Konuk yazarımız Naci Bayramoğlu’dan güzelliğe ayna tutan bir yazı…
Ayna, “merak” duygusunun nesneleşmiş bir sürümü olarak piyasa çıktığında biri, “bir su birikintisine” bakmıştı… Bu birikintiyi ışık ve yansıma prensipleri ile taklit etti… Aynayı bir eşya kılmayı başardı sonraları… Merak ettiği şey kendisiydi… Önce korktu… Yabancıydı gördüğü şeye… Sonra “alıştı” suretine… Sonra da “değişmek” istedi… Değişimi tanımladı, “güzelleşmek istiyorum” dedi… Güzelliği, “insan bedeninin matematiği” ekseninde tanımladı… Kendisinden başka “güzel” olsun istemedi zamanla… “En güzel ben miyim?” Hasediyle danıştı aynalara…
Yer yer inandı aynanın yalanlarına, yer yer de didişti onunla…
İşte Ayna, insana doğumundan ölümüne değin eşlik eden tek değişmez oyuncağıdır…
Onunla tanışmaya görsün, bırakmaz elinden… Yaşamını sürdürmesi gereken temel ihtiyaçlarının ardından bir evde insana eşlik eden en eski ve köklü eşyâdır ayna… Bir kapının içe doğru açılması pratiğinden daha eskidir aynalarla kurulan medeniyet…
Bir kabın içinde yemek yiyebiliyorsa, bir tasta da su içebiliyorsa, sırtını da bir döşeğe dayadıysa eğer, oynamak için bir ayna ona yeter…
Bir ömür “oyun oynar” onunla, usanmadan, didişe didişe…
Duyguları, yaşı, fikirleri, dünya görüşü değişse de; bir ayna karşısındaki hareketleri ve beklentileri hep çocuksu kalır… Saçlarını bir o yana bir bu yana tarar, beyazlarını sayar, sıklığına dair kendisini iknâya kalkışır… Yüzünü boyar, bir sivilceyi sıkarken sıçratır, elbiselerini kontrol eder, beğenir, düzeltir… Traş olur, cildi hakkında düşünür, kendisini birine -özentiyle- benzetir, bir cımbız ucunun hedefine ait doğrusal çizgiyi simetri ile denetler, kırışıklıklarını sayar, “ince telli saçlarım kalın olsaydı, acaba nasıl görünürdüm” gibi manasız sorular sorar, mimiklerine ait geçişleri eleştirir, bazen de konuşur kendisine bakarak bir başkasıyla… Kimi zaman da davranışlarını bir sıraya sokarak, hayat tiyatrosuna hazırlar üslûbunu…

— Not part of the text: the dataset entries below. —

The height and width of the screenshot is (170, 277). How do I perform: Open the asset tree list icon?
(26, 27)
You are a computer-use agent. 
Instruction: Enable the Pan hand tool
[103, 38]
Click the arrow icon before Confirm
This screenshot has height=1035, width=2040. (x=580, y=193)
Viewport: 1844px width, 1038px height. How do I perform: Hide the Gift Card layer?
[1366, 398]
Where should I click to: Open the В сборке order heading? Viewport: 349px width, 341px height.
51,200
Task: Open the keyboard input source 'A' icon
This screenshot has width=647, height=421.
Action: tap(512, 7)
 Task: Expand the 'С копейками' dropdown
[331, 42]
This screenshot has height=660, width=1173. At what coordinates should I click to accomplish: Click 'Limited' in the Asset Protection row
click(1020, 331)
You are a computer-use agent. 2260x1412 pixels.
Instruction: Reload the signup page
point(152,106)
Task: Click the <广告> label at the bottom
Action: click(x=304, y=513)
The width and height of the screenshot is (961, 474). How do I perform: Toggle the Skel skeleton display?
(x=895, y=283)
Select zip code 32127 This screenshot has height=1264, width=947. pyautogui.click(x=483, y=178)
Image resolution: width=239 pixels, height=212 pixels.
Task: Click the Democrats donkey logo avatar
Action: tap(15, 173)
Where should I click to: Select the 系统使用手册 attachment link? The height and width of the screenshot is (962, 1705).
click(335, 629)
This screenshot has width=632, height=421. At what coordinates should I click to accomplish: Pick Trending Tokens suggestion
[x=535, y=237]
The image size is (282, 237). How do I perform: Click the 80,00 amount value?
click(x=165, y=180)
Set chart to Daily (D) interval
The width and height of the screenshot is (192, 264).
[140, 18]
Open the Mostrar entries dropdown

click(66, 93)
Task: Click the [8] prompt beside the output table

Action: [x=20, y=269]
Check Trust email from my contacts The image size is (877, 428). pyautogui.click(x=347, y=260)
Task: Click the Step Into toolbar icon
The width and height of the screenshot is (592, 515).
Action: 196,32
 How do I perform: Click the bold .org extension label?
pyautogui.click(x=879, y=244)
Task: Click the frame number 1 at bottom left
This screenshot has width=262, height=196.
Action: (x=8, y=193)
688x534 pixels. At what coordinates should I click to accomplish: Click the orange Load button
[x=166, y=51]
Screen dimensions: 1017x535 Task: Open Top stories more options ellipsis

Bir çocuğun sevdiği oyuncağıyla geçirdiği o uzun ve garabet dolu vakit gibi, bütün insanlık oynar sahip olduğu aynayla… Üstelik ciddi bir tavr ı edâ ile…
Lunaparklarda “aynalar” isimli çadıra girip, kendisini tersten, şişman, zayıf ve seçilemeyecek kadar karmaşık görmekten hoşlanan çocuklar gibi…
Aynaların hem bir keşif, hem de bir icat olduğunu söylemiştik…
Ancak, “keşif yoluyla yapılan bir icat” olarak piyasasını oluşturan aynalarla o kadar çok oynamıştır ki insan, kendisine bakmak bazılarını oldukça sıkmıştır…
Acaba, demiştir bazıları, aynayı kendime değil de “göklere tutsam” ne olur..?
Beni aydınlattığı, beni bana anlattığı gibi; fezâyı da aydınlatabilir mi, eflâkı da tanıtabilir mi, şu elimde tutarken kırılan ayna ve onun ışık ve yansıma ile işleyen prensipleri?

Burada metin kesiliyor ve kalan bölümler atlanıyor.